Work to be completed ▸ In the data below, which lines hold the word "computer"? Copy them.

Information given ▸
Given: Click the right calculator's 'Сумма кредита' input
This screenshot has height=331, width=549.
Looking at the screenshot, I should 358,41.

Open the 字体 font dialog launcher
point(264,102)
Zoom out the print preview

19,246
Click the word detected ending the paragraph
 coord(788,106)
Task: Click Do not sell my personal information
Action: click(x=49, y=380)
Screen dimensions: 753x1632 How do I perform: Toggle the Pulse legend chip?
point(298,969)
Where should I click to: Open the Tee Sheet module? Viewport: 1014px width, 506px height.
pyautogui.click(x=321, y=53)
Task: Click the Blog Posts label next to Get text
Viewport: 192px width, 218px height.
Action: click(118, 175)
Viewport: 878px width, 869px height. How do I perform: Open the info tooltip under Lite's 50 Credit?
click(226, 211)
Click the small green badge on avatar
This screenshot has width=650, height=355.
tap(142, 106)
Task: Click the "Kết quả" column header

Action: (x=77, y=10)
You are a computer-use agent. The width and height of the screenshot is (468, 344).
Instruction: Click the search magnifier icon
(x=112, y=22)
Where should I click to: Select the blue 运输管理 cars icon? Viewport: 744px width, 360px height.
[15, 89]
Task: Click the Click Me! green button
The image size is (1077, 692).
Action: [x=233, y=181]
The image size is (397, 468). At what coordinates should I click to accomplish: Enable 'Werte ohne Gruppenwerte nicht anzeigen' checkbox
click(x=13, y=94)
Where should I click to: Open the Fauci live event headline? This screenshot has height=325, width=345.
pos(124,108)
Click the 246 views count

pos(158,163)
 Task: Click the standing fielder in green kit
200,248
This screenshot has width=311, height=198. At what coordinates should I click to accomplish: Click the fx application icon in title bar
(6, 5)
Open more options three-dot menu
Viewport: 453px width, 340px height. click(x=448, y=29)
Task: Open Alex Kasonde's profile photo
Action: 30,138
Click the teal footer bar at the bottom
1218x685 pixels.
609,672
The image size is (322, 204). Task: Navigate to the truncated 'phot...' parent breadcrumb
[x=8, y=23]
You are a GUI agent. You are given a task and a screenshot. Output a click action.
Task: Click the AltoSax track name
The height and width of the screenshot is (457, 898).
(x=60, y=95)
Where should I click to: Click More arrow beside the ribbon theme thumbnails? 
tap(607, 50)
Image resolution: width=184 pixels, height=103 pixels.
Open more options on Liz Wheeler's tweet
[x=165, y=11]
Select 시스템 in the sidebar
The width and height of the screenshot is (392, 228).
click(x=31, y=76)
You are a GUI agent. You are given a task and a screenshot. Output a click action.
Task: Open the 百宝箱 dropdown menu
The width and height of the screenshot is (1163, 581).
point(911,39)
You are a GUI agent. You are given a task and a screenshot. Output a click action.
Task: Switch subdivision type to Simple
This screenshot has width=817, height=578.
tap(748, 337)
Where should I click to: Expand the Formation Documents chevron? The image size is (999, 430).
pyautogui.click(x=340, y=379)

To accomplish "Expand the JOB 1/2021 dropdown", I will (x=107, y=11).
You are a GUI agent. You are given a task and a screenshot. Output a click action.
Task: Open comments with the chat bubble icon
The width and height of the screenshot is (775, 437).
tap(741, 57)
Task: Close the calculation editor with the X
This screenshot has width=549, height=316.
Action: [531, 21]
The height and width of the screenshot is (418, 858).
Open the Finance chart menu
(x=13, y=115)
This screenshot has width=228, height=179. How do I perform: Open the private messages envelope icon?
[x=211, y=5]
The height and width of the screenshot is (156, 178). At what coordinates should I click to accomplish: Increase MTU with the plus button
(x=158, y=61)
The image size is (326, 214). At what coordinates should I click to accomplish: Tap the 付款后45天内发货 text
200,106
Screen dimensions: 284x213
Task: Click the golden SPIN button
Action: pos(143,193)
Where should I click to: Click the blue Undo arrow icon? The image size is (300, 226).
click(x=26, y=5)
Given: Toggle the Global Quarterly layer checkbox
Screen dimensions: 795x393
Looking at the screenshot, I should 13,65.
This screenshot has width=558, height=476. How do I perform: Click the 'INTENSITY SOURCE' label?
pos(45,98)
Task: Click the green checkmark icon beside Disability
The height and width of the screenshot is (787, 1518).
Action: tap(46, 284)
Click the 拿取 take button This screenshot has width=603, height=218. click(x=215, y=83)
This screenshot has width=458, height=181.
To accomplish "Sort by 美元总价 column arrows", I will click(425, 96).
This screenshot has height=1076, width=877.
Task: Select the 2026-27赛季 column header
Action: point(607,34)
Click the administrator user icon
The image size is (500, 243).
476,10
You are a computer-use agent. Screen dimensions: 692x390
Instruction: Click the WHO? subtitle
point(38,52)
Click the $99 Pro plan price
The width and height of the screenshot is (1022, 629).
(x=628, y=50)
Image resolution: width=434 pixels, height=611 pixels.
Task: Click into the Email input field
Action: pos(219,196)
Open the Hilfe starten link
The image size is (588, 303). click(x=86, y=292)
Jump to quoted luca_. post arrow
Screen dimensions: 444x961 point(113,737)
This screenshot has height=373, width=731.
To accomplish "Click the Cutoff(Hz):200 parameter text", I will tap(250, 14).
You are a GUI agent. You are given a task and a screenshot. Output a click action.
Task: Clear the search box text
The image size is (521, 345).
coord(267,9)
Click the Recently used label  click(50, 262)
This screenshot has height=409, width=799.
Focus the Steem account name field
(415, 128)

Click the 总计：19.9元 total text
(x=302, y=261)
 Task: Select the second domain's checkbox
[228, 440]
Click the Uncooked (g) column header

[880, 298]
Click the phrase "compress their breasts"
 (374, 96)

Solution to this exercise ▸
You are a computer-use agent. The width and height of the screenshot is (468, 344).
You are a computer-use agent. Screen dimensions: 692x390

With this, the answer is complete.